*INFORMATION PROVIDED:*
####
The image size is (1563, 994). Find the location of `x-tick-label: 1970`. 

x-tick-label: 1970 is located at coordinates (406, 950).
####
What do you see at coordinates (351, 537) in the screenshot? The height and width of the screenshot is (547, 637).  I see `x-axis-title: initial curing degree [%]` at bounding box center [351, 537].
####
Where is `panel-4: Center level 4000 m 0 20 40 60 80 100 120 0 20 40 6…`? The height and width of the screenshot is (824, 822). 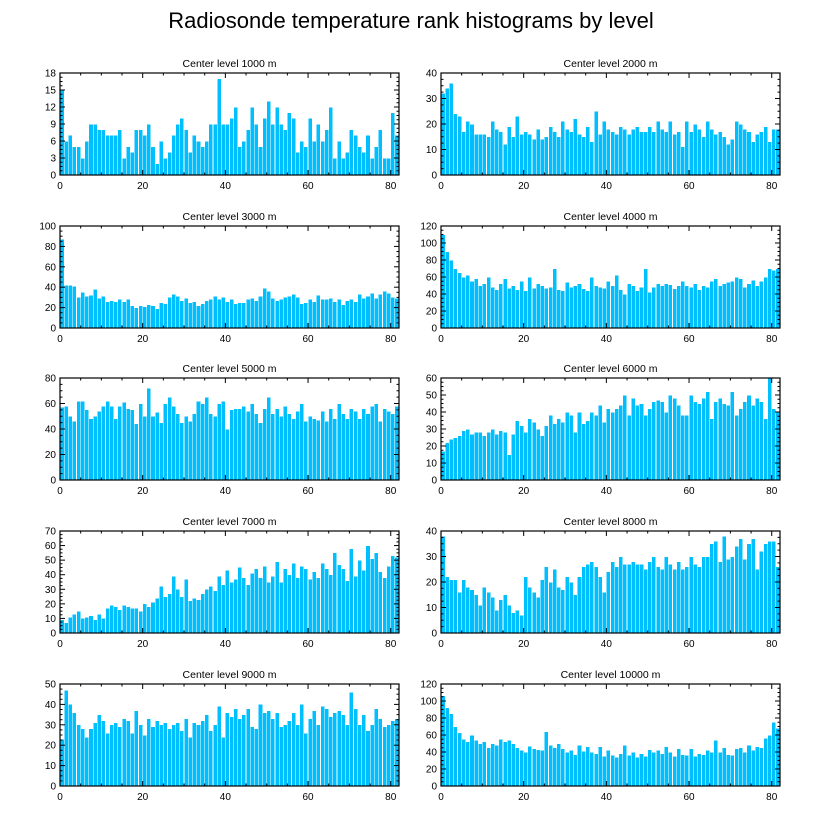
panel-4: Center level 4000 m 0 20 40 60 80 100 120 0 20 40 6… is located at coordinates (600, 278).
####
*TASK DESCRIPTION:*
Write out the lines between the line containing "is (824, 822)." and the line containing "coordinates (600, 278).", inclusive, leaving the pictures out of your answer.

*RESULT OF THIS EXERCISE:*
Where is `panel-4: Center level 4000 m 0 20 40 60 80 100 120 0 20 40 6…`? The height and width of the screenshot is (824, 822). 
panel-4: Center level 4000 m 0 20 40 60 80 100 120 0 20 40 6… is located at coordinates (600, 278).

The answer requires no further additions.